Еще одним мастером, удостоившимся особого почета посетителями экспозиции, стал Василий Шухаев, отдавший в филиал Лувра свою «Обнаженную». Портреты Шухаева, несмотря на стилистическую близость к работам Яковлева, несли несколько большую характерность. Василий Иванович на старости лет рассказывал автору этих строк, что в Париже был буквально очарован астрологическими сравнениями людей с животными и птицами. Всматриваясь в свои модели, он пытался уловить именно звериные черты присущие тем или иным людям. При этом художник утверждал, что знаменитый «Портрет Анны Павловой», приобретенный театральным музеем Брюсселя, он стал писать только после того, как увидел в балерине хрупкую и грациозную птицу. Ценители отмечали также шухаевские «Портрет музыкантов Боровского и Белоусова» и «Натюрморт с инструментом Страдивари». Шухаев был человеком замкнутым и нелюдимым, однако для написания этого натюрморта он даже решил познакомиться с одним виолончелистом. Тот рассказал художнику мистическую историю о вселении в него поэтического духа после покупки виолончели Страдивари 1690 г. изготовления. Этот демон заставлял страдать и переживать слушателей при звучании струн волшебного инструмента. После этого Шухаев и написал загадочный натюрморт с виолончелью, а следом и портрет играющего на ней музыканта.

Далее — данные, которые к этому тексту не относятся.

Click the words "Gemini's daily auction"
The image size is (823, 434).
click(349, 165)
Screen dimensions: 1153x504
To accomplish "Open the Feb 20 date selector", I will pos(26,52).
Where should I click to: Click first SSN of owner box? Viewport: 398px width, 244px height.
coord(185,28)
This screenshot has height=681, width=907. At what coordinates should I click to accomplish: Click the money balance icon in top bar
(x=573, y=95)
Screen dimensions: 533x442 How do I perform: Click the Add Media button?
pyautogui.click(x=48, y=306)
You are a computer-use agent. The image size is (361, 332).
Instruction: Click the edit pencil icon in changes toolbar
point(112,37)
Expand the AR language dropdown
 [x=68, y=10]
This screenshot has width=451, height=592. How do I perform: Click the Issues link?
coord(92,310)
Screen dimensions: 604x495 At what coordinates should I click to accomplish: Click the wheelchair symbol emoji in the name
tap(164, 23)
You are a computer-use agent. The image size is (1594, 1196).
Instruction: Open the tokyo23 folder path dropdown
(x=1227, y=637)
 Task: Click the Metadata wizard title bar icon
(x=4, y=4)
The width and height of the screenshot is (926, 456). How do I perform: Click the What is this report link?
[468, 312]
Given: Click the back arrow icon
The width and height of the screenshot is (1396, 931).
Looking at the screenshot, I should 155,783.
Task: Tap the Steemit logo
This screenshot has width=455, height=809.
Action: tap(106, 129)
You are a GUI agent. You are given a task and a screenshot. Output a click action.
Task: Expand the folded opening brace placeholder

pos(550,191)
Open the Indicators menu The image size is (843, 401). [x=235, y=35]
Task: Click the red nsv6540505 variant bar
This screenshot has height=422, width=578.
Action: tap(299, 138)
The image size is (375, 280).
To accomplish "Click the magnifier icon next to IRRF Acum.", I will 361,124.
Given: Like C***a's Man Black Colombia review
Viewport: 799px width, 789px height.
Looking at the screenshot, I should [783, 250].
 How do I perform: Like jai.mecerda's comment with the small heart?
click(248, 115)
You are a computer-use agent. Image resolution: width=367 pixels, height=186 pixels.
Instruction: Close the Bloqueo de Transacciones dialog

Среди участников выставки «Мир искусства» обращал на себя внимание и салонный портретист Савелий Сорин, писавший знатных особ, известных танцовщиков и идеализированных обнаженных натурщиц. И. Э. Грабарь, увидев портреты Сорина уже после выставки «Мира искусства» так отозвался о них: «Сорин… отважился писать этой легкой техникой портреты в рост, в величину натуры и благодаря исключительному композиционному дарованию, твердости рисунка и колористическому чутью дал серию вещей, занявших в последние годы видное место в художественной жизни Европы и Америки… Все выставки гоняются за его последними вещами, самые видные женщины Англии и США непременно хотят иметь соринский портрет… Музеи буквально ищут его картины, крупные торговцы один перед другим стараются заполучить модного художника … Его счастье в том, что он недоволен собой и продолжает свои искания…».

Б. Григорьев. Портрет

Следует отметить, что избранных еще в России членов объединения «Мир искусства» на выставке было представлено семнадцать, нопочему то восемнадцатый из них – Н. Рерих, чьи работы видны на снимках экспозиции галереи Боэси, в каталог включен не был. Среди участников были Л. Бакст, А. Бенуа, Н. Бенуа, И. Билибин, О. Браз, М. Добужинский, Н. Гончарова, Б. Григорьев, М. Ларионов, А. Яковлев, Г. Лукомский, Н. Миллиоти, З. Серебрякова, К. Сомов, А. Шервашидзе, В. Шухаев, Д. Стеллецкий.

Другую группу представили художники, близкие по духу и родству учредителям-устроителям. В ее состав входили: А. Белобородов, Л.Бенатов, А. Бенуа, Е. Бенуа-Браславская, Д. Бушен, Б. Шаляпин, К. Коровин, А. Коровин, князь С. Щербатов, А. Щекотихина-Потоцкая, П. Челищев, А. Черкесов. Самую же значительную группу экспонентов представляли художники не просто чуждой «Миру искусству» культуры, но прямо-таки его антагонисты. Их работ было не так уж и много – по две-три на человека, но каталог перечисляет более сорока подобных художников-эмигрантов, среди которых оказались и весьма известные Х.Сутин, Х. Орлова, О. Цадкин, С. Мако, малозаметные А. Улин, П. Волконский, Л. Сологуб, С. Ровинский. Такое соотношение художников, показывает, что устроители пошли по пути намеренного расширения состава выставки ради привлечения публики с самыми разнообразными вкусами. Экспозиция в галерее Боэсибыла единственной наиболее обширной и многообразной. Во всех последующих эмигрантских показах мирискусники хотя и выступали заметным отрядом, но минимально расширяли свой круг произведениями мастеров иных эстетических концепций.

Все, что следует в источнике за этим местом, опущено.